The following table shows the top-20 models in terms of average performance (accuracy) on the five subsets of Chat, Chat Hard, Safety, Reasoning and Prior Sets. Note that 15 of the top 20 are DPO models, with 5 Sequence Classifiers. A random model would have an accuracty of 50% when chosing the preferred response. The highlighted accuracies are the highest in each column.

Leaderboard as of 4/26/2024

The current leaderboard (at the time I made this presentation) had many new models involved. A Starling variant was still in the top 5, while Allen AI’s tulu-2-dpo-70B had dropped to 11th place.

When sorting by Prior Sets (descending) you can see the paper’s findings in action—none of the top 20 models were trained by DPO.

7B Models

The Zephyr-7B variants performed well in Chat Hard and Reasoning.

Chat Hard

On Chat Hard some models performed worse than random.

Safety

The authors highlighted three model behaviors for safety:

  • Top section: models refuse or respond when they should.
  • Middle: Models always refuse (low accuracy on Should Respond).
  • Bottom: Models always respond (low accuracy on Should Refuse).

Distribution of Model Accuracy by Dataset

The highlighted distributions show how for some datasets, none of the models had an accuracy anywhere close to 100%, showing an opportunity to improve these datasets and modeling methods.
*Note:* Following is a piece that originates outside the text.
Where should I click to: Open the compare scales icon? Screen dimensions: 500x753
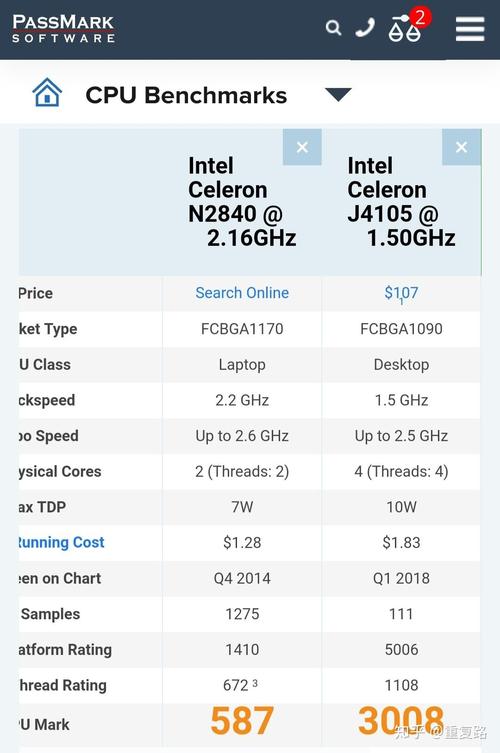pyautogui.click(x=404, y=29)

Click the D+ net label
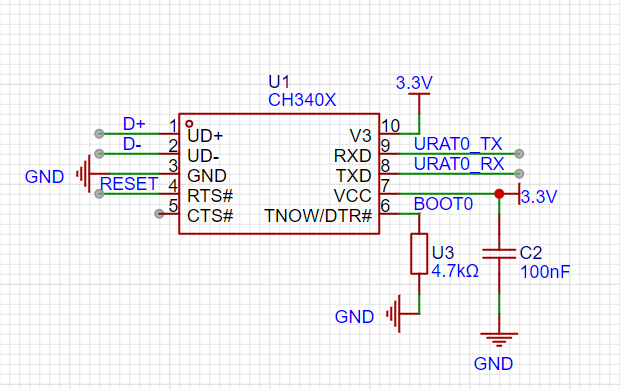tap(134, 124)
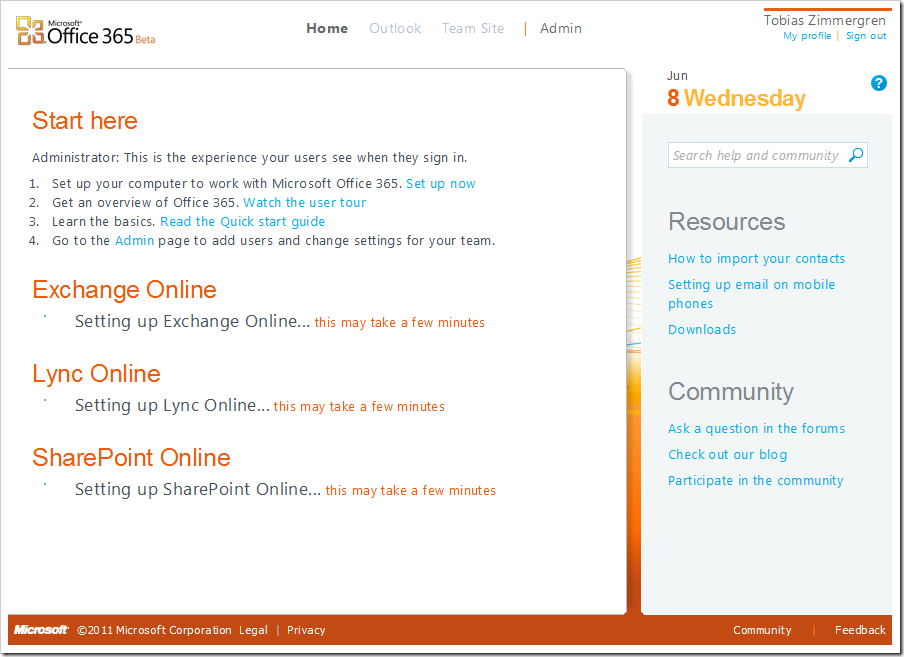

Prompt Length Distribution by Dataset

The authors showed the variation in (and average of) prompt lengths across the various datasets. Note that the AlpacaEval Length prompt lengths vary a lot although the average prompt length of chosen and rejected responses are close. For most of the other datasets the averages are either close (HumanEvalPack) or the chosen responses had a shorter prompt (LLMBar).

DPO vs Classifier RMs

  • This is an understudied field.
  • DPO model availability due to low compute requirements.
  • DPOs perform well on all subsets except Prior Sets.
  • Lack of documentation on reference models restricts DPO evaluation because using the “wrong” reference model leads to lower DPO performance.
  • DPOs regularize with KL.
  • DPOs are trained for multiple epochs (Sequence Classifiers usually trained for 1 epoch).

Future Work

  • Explore reference free DPO model impacts on inference.

The image below shows going from log probability ratio to probability ratio when the reference model is removed.

  • Analyze hyperparamters’ role in DPO and RM classifier performance.
  • Incorporate generative reward modeling scores into leaderboard (already done in the current leaderboard).
  • Improve datasets with model accuracy ceilings under 100%.
  • Improve RMs to reduce variance (especially for challenging tasks).
  • Ablate base models and fine-tuning recipes to find the best RMs.
  • Identify a practical RM output distribution for downstream RL training.

RewardBench Result Analysis

I couldn’t get the rewardbench repo to install locally in time for the presentation so I’ve copy/pasted the critical functions to get the datasets in this notebook in order to create custom visualizations of the model results.

Final Thoughts

I found this to be another inspiring paper, especially with the rich content in the Future Work section on how much this field needs to be studied. Getting a glimpse into how human values map onto language models is a fascinating frontier to explore.

I hope you enjoyed this paper summary!